Um outro efeito já descrito, é a redução das distâncias percorridas durante a migração. Os indivíduos ao encontrarem condições propícias em zonas onde anteriormente era impossível ou muito difícil sobreviver ao Inverno acabam agora por aí invernar. Esta deslocação das áreas de invernada para zonas mais a Norte da distribuição histórica poderá ter custos muito diferentes para as espécies. Na Europa um caso a salientar é o das cegonhas cuja proporção de indivíduos que migram para África tem vindo a reduzir nas últimas décadas com o incremento de indivíduos a invernar na Península Ibérica [3].

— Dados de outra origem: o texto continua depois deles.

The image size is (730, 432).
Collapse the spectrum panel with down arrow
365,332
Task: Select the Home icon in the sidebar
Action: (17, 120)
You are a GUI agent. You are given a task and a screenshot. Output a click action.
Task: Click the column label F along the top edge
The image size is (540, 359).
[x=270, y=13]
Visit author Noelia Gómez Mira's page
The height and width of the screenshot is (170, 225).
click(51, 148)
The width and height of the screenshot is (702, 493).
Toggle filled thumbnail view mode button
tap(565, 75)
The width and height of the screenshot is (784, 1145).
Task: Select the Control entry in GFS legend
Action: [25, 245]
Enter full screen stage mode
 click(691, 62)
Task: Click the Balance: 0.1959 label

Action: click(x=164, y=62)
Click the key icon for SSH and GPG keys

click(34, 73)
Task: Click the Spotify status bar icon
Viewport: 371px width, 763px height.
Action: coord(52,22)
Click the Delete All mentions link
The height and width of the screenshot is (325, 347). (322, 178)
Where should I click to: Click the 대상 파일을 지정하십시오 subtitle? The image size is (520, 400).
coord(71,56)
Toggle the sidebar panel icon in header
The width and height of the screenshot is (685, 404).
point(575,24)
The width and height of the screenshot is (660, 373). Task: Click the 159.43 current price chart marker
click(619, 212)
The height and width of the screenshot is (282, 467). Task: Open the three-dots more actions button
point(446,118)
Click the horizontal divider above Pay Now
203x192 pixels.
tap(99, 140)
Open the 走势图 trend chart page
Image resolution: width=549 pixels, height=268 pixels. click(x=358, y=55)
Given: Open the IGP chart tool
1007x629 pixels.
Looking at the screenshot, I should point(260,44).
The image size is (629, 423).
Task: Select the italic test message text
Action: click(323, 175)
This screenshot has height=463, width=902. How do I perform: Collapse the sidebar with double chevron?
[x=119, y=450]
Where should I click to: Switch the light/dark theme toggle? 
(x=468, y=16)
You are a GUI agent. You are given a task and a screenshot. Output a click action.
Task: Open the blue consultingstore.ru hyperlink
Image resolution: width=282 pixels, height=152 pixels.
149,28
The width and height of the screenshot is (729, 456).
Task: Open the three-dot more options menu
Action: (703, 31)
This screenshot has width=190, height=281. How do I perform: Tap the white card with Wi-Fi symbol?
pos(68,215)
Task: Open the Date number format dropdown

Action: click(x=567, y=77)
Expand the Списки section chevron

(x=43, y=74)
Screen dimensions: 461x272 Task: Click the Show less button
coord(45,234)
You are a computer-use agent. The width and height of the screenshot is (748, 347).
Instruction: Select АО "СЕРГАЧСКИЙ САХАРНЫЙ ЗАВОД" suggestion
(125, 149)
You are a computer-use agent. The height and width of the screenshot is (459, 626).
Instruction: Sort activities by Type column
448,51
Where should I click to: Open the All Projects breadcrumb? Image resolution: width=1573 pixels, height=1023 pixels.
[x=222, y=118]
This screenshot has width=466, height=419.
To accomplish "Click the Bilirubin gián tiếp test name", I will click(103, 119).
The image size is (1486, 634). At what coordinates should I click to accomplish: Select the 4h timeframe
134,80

Estes efeitos são especialmente interessantes para as regiões do Sul da Europa, localizadas entre as zonas de reprodução mais a Norte na Europa e as zonas de invernada em África. Este é o caso da Península Ibérica que é uma região de passagem em migração para a maioria dos migradores da zona mais ocidental da Europa.
Assim, Portugal poderá ter um papel vital na compreensão de como este dinâmico comportamento irá variar com o clima. Contudo, para tal são necessários dois requisitos fundamentais. O primeiro é a necessidade de se conhecer qual a situação actual, espécies migradoras, períodos de migração e distribuição dos invernantes. A este nível destacam-se alguns estudos fundamentais como as campanhas de Sagres e de Santo André e dos excelentes estudos com espécies como é o caso do Pisco [4] e da Cigarrinha-ruiva [5]. O segundo é a necessidade de implementação de esquemas de monitorização que permitam compilar dados de base para caracterizar estas possíveis mudanças. Neste sentido, o ideal seria a constituição de um projecto nacional que congregasse esforços e padronizasse metodologias de modo a maximizar a obtenção de informação.
1. 2008. Climatic change and the conservation of migratory birds in Europe: identifying effects and conservation priorities. Pages. 2nd Meeting of the Group of Experts on Biodiversity and Climate Change. Council of Europe.
2. 2004. Ibis 146: 48-56.
3. 2001. The ring 23: 73-79.
4. 2004. Journal of Avian Biology 35(3): 204-209.
5. 2006. Journal of Avian Biology 37(1): 117-124.